**TASK DATA**
▬▬▬▬▬▬▬▬▬▬
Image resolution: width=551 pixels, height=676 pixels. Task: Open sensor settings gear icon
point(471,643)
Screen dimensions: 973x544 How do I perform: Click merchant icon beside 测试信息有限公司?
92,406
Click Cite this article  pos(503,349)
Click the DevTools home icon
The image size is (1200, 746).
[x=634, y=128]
▬▬▬▬▬▬▬▬▬▬
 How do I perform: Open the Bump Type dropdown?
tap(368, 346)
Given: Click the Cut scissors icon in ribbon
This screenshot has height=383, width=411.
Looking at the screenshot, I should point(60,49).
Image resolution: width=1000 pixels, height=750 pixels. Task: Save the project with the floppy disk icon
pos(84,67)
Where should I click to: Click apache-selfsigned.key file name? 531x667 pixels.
▬▬▬▬▬▬▬▬▬▬
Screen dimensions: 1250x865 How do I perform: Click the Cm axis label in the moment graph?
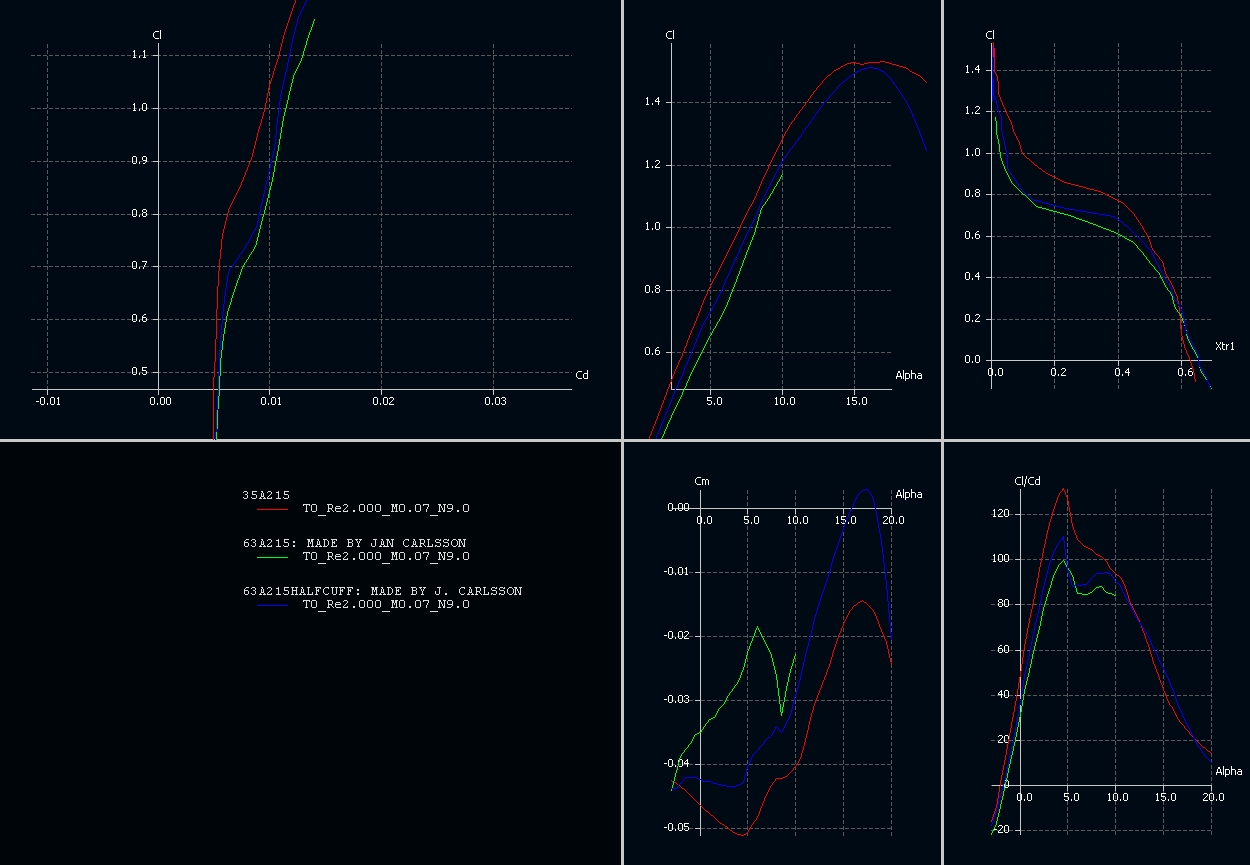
▬▬▬▬▬▬▬▬▬▬
Would you please copy exactly the part of the entries above that begins at the line containing "Given: Click the Cut scissors icon in ribbon" and ends at the line containing "Where should I", both lines included?

**TASK OUTPUT**
Given: Click the Cut scissors icon in ribbon
This screenshot has height=383, width=411.
Looking at the screenshot, I should point(60,49).
Image resolution: width=1000 pixels, height=750 pixels. Task: Save the project with the floppy disk icon
pos(84,67)
Where should I click to: Click apache-selfsigned.key file name? 531x667 pixels.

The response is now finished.